Anna returns to her husband and their home, where Sarah soon visits and tells Anna that she must leave her husband as she now knows where she belongs. After giving Daniel one last night together, Anna rides off to the Lakota camp only to find it destroyed. She then sees Tokalah still on the land, mourning. He assumes she is another vision, but she touches his face and they confess their love and embrace.

==Cast==
- Janine Turner as Anna Brewster
- Patrick Bergin as Daniel Morgan
- Jean Louisa Kelly as Sarah White
- Michael Greyeyes as Tokalah
- Rodney A. Grant as Waxanhdo
- William Shockley as General George Armstrong Custer
- Saginaw Grant as Chief Luta
- William Lightning as Cetan
- Ted Shackelford as Stewart Brewster
- Dennis Weaver as Captain Robert Farnsworth
- Selina Jayne as Kimimila
- Kateri Walker as Manipi
- Apesanahkwat as Bloody Knife

==The Real Anna Brewster Morgan==
According to historical reports, the real Anna Brewster was born December 10, 1844, and eventually went to live with her brother Daniel, who arranged for her to marry a man named James Morgan in 1868. One month later, a band of Sioux Indians raided their homestead and shot James and took Anna captive. The Sioux, traveling back to their village, met a band of Cheyenne Indians who had already captured a woman named Sarah White.

Anna was traded to the Cheyenne and went to live with them. She eventually married an Indian Chief whose name is not recorded but was found by General George Custer approximately a year after her capture, by which time she was pregnant with the Chief's child. Returned to James Morgan, she gave birth to a half-Indian son, Ira, but the boy fell ill and died around age 2, just ten days after the birth of the Morgans' daughter, Mary.
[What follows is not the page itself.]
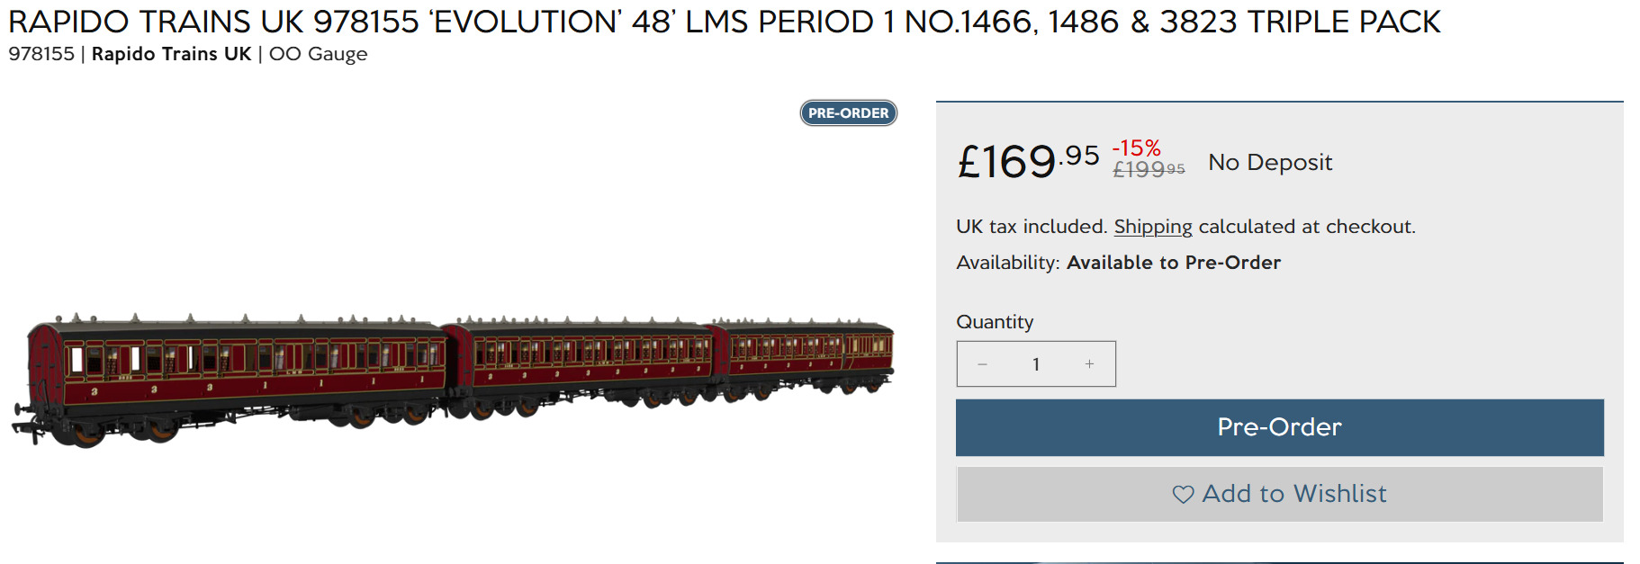The image size is (1640, 564).
Task: Select the OO Gauge label
Action: [x=318, y=54]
Anna bore James two more sons, Claud and Glen, but their marriage was not a happy one; Anna is reportedly quoted as saying, "I often wished they had never found me." Eventually Anna left James and went to live with her brother Daniel. James divorced her, and Anna lived under a lifelong stigma because of what happened to her, causing her to be admitted to a mental hospital later in life where she died in 1902. She was buried next to her son Ira.

Sarah White was with Anna when Custer found them, She became a schoolteacher. She married, had seven children, and died in 1939.